Andrus said she doesn’t believe a lot of students even know what bullying is.

“Some people do feel like you're bullying them when you're doing the joking around, the roasting as the kids call it, so just educating them is the most important thing," Andrus said.

According to the National Center for Education Statistics, middle schoolers seem to have it worse --- 6th, 7th, and 8th graders reporting higher rates of bullying than students in high school.

At Rawlinson Road Middle, the kids didn’t just wear orange, though. Students signed pledges saying they are against bullying, they want everyone to feel safe, and that they're not alone. Morris said say they were happily surprised at just how responsive the kids were.

“Some of them have even signed our paper, which I didn’t ask them to do that,” Morris said, holding up an anti-bullying sign.

They also created white flags for kids to wear.
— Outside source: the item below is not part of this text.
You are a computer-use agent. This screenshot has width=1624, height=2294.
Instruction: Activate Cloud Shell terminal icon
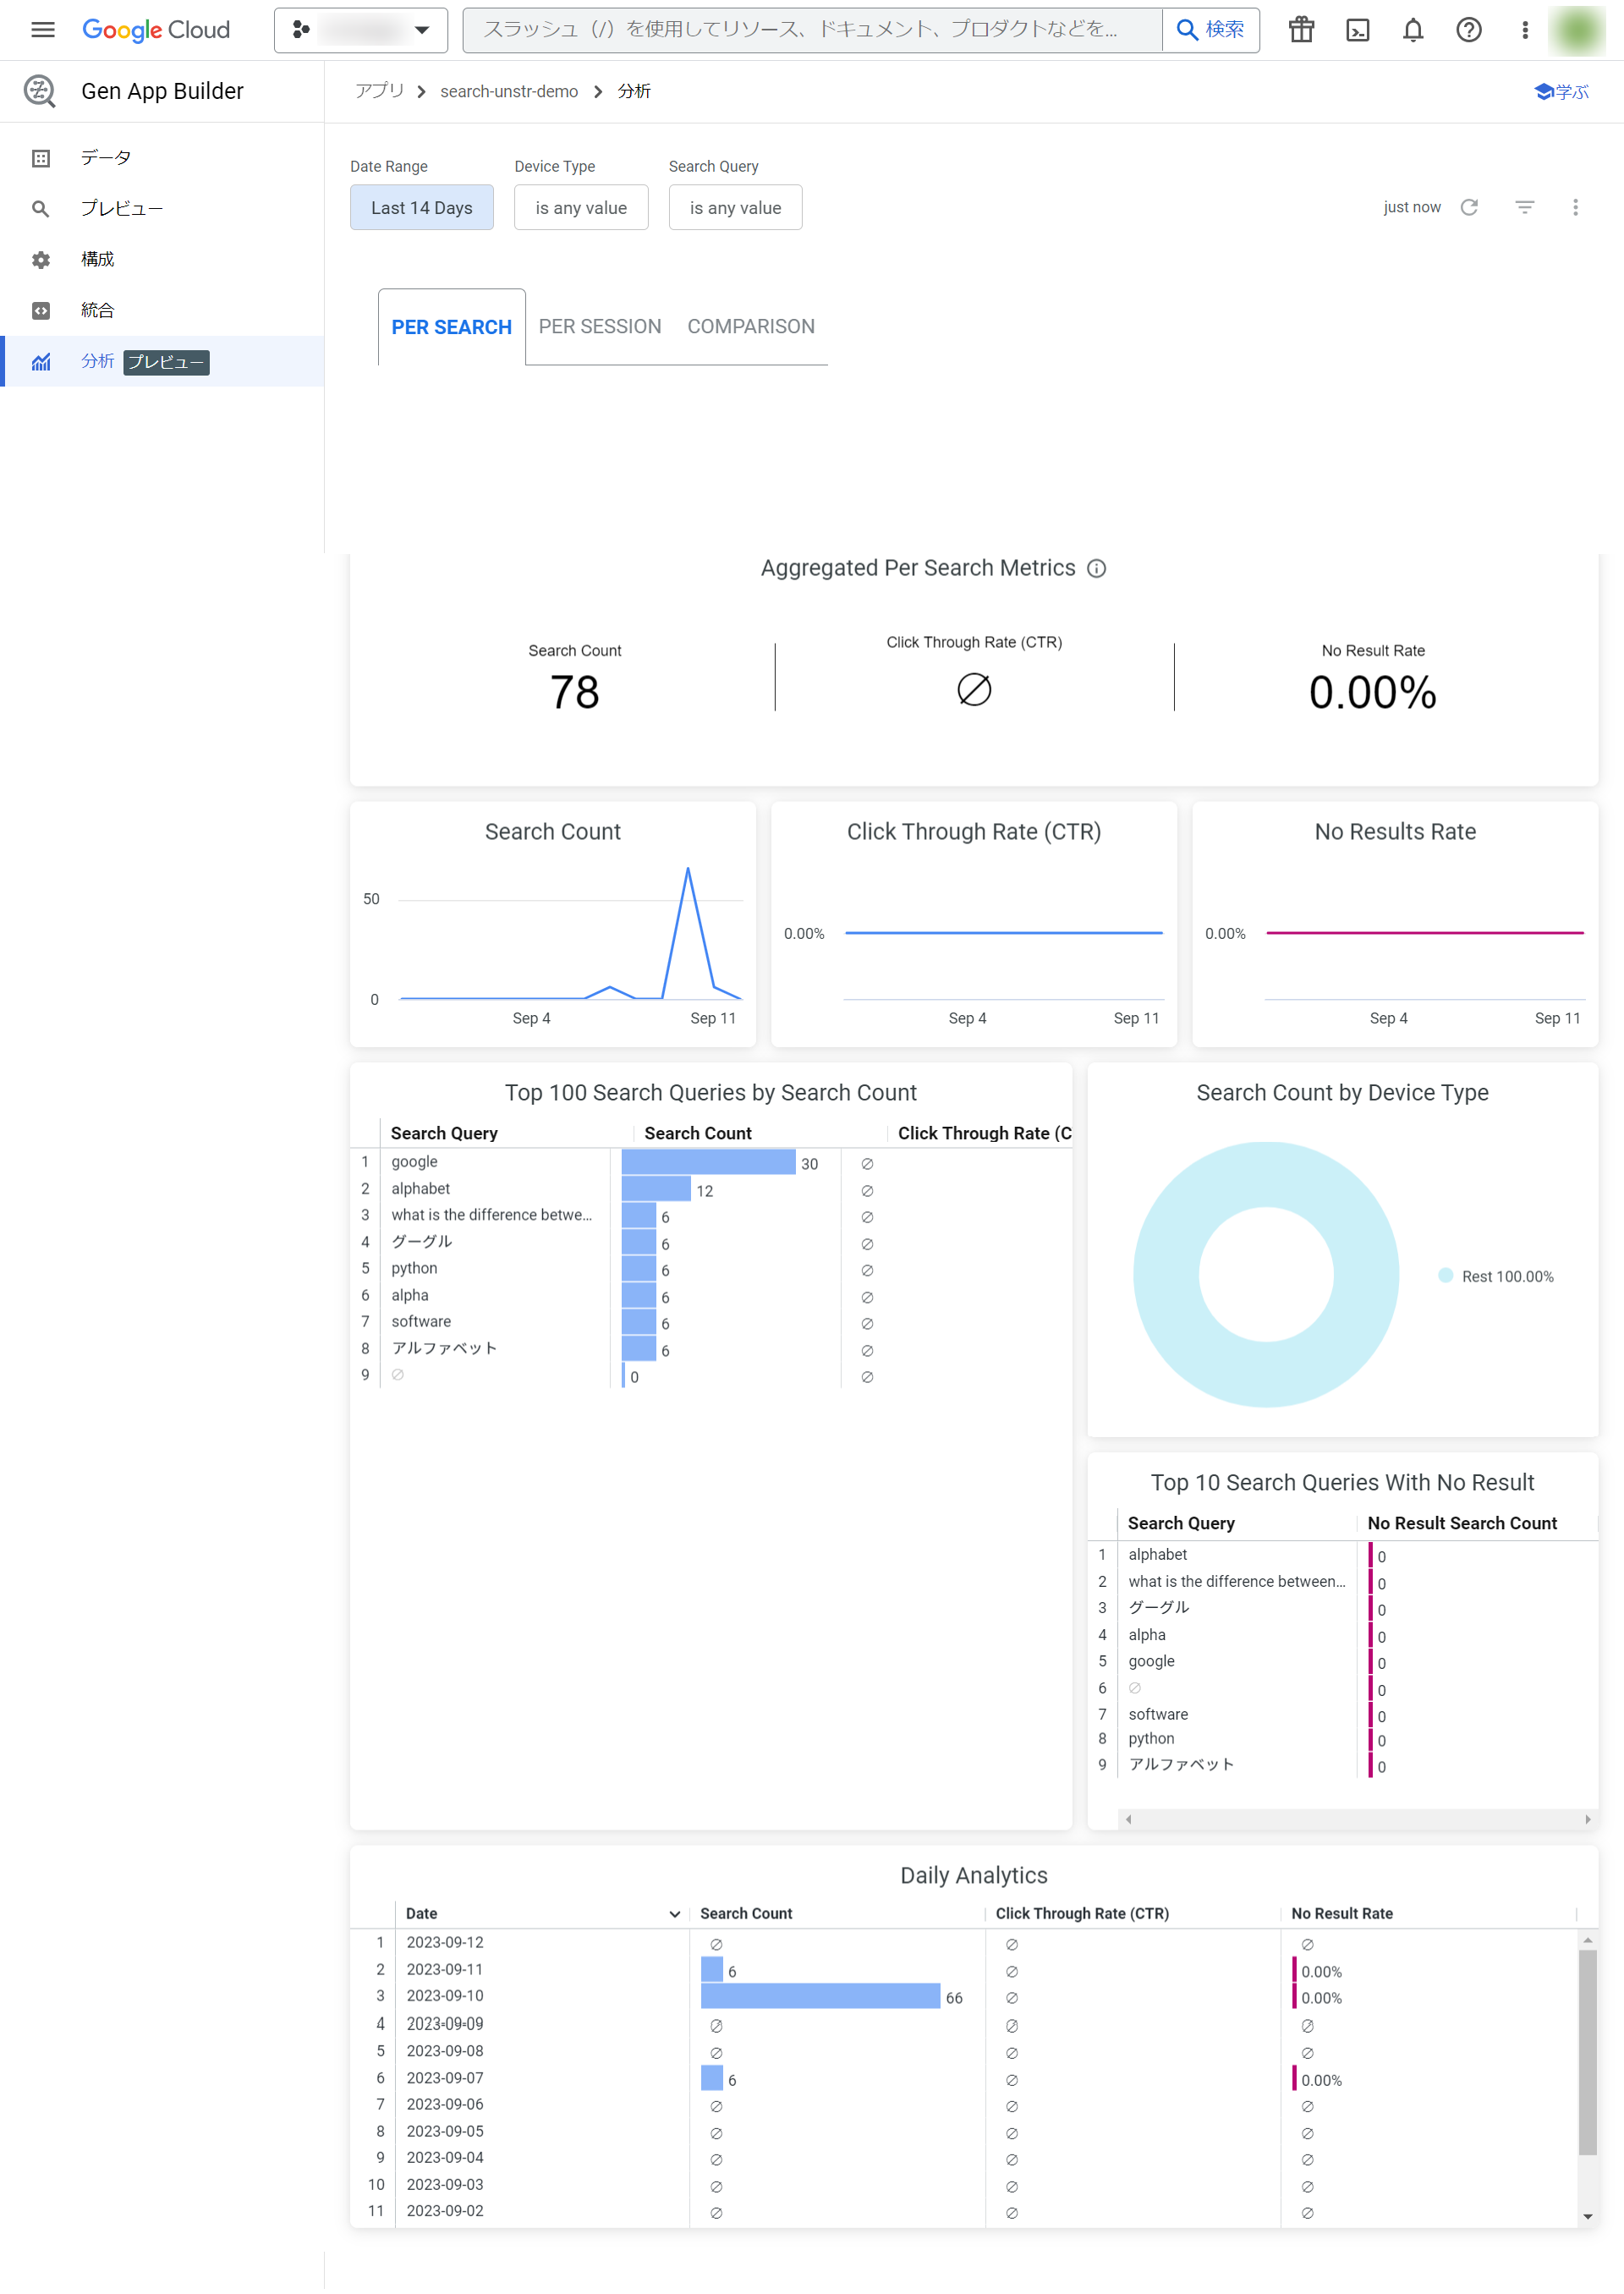coord(1357,30)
“The white color represents kindness and peace," 6th grader Lyla Seibert said.

Seibert helped organize the anti-bullying efforts and said she believes they're working.

“We’ve had a lot less bullying than there was at the beginning of school, I think people are starting to realize more what bullying is,” Seibert said.

Siebert said it was encouraging to see just how many students decided to participate.

“It made me feel really good, like what we're doing is actually mattering and people are really taking part," Seibert said.

Morris said if kids do feel like they're being bullied, it's important for the adults in their lives to take them seriously.

“In my day, my mom or dad would say shake it off, sticks and stones may break your bones and words will never hurt you," Morris said. "But words do hurt, and this generation more than ever."

According to CDC research, youth who report both being bullied and bullying others have the highest rates of negative mental health outcomes, including depression, anxiety, and thinking about suicide

“I want them to be successful members of society, but also just in general if they feel safe and secure on campus, the academics come next," Andrus said.